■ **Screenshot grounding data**
--- START ---

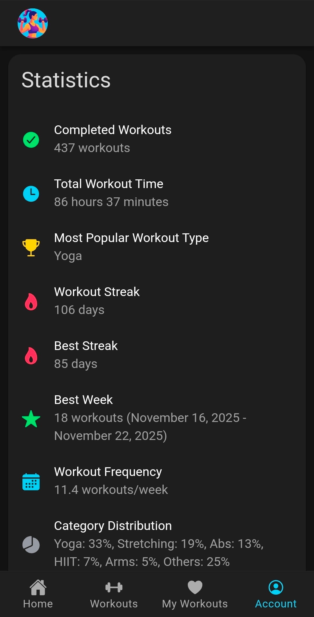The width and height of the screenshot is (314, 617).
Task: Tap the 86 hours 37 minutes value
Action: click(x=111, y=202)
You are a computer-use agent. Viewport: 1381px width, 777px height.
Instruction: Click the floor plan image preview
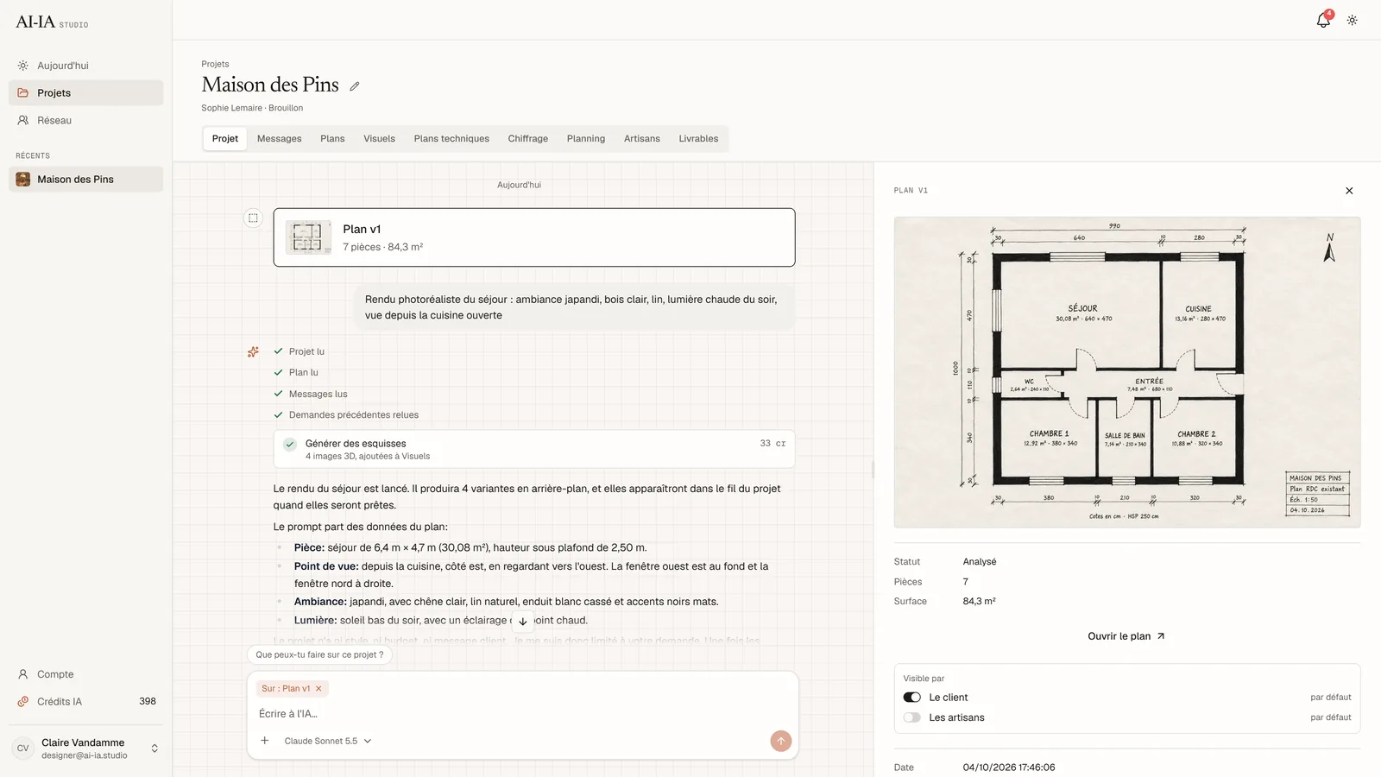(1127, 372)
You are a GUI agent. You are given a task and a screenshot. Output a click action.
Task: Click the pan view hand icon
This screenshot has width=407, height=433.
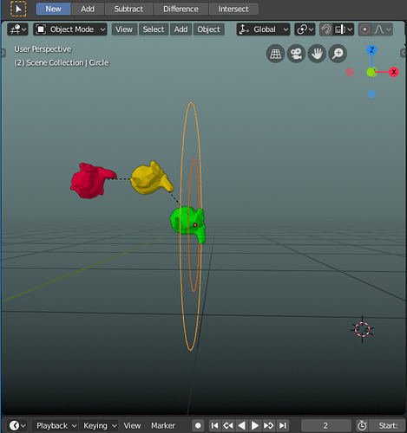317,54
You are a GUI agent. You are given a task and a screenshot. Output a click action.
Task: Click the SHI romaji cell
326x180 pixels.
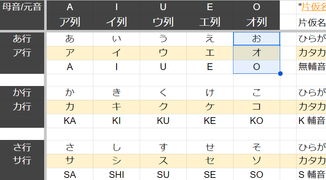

--- END ---

■ **Exercise details**
Go to the line with "This screenshot has width=407, height=433." in the entries above. Reproduce that line and each one after it to the end, exactly and without the pictures.

■ **Answer space**
This screenshot has width=407, height=433.
317,54
You are a GUI agent. You are given a task and a screenshot. Output a click action.
Task: Click the SHI romaji cell
326x180 pixels.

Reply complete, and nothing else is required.